Fly rearing and phenotyping

All flies were reared at 25 °C with a 14/10 h day/night cycle. Bloomington Standard medium was provided as food every 2 weeks. For phenotyping, flies were anesthetized with CO2 and examined with a stereo dissecting microscope. Red fluorescent eye phenotypes were scored using the NIGHTSEA system (SFA-GR). The different phenotypes and genotypes of our drive system are summarized in Supplementary Data Sets 12.

For the cage study, enclosures of internal dimensions 30 × 30 × 30 cm (Bugdorm, BD43030D) were used to house flies. At the start of an experiment, drive flies and split-Cas9 flies were crossed as above until found to be homozygous at both sites by higher red and green fluorescent brightness and confirmed by subsequent crosses with wild-type individuals. These, together with split-Cas9 flies of the same age, were separately allowed to lay eggs in eight food bottles for 1 day. Bottles were then placed in cages at the desired starting ratios between drive and nondrive flies. Eleven days later, bottles were replaced in the cage with fresh food, leaving adult flies in the cages. One day later, bottles were removed from the cages, the flies were frozen for later phenotyping, and bottles were returned to the cage. This 12-day cycle was repeated for each subsequent generation.

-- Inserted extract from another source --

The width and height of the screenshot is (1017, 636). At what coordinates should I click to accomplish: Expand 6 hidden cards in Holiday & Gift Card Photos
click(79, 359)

All experiments involving live gene drive flies were carried out using Arthropod Containment Level 2 protocols at the Sarkaria Arthropod Research Laboratory at Cornell University, a quarantine facility constructed to comply with containment standards developed by USDA APHIS. Additional safety protocols regarding insect handling approved by the Institutional Biosafety Committee at Cornell University were strictly obeyed throughout the study, further minimizing the risk of accidental release of transgenic flies. All drive flies also utilized our split-Cas9 system17, which should prevent the spread of the drive in the case of an accidental escape.

Genotyping

To obtain the DNA sequences of gRNA target sites, flies were frozen and then homogenized in 30 µL of 10 mM Tris-HCl pH 8, 1 mM EDTA, 25 mM NaCl, and 200 µg/mL recombinant proteinase K (Thermo Scientific). The mixture was incubated at 37 °C for 30 min and then 95 °C for 5 min. The solution was used as the template for PCR to amplify the gRNA target site. DNA was purified by gel extraction and Sanger sequenced. Sequences were analyzed using the ApE software (2.0.60), available at: http://biologylabs.utah.edu/jorgensen/wayned/ape.

Reporting summary

Further information on research design is available in the Nature Research Reporting Summary linked to this article.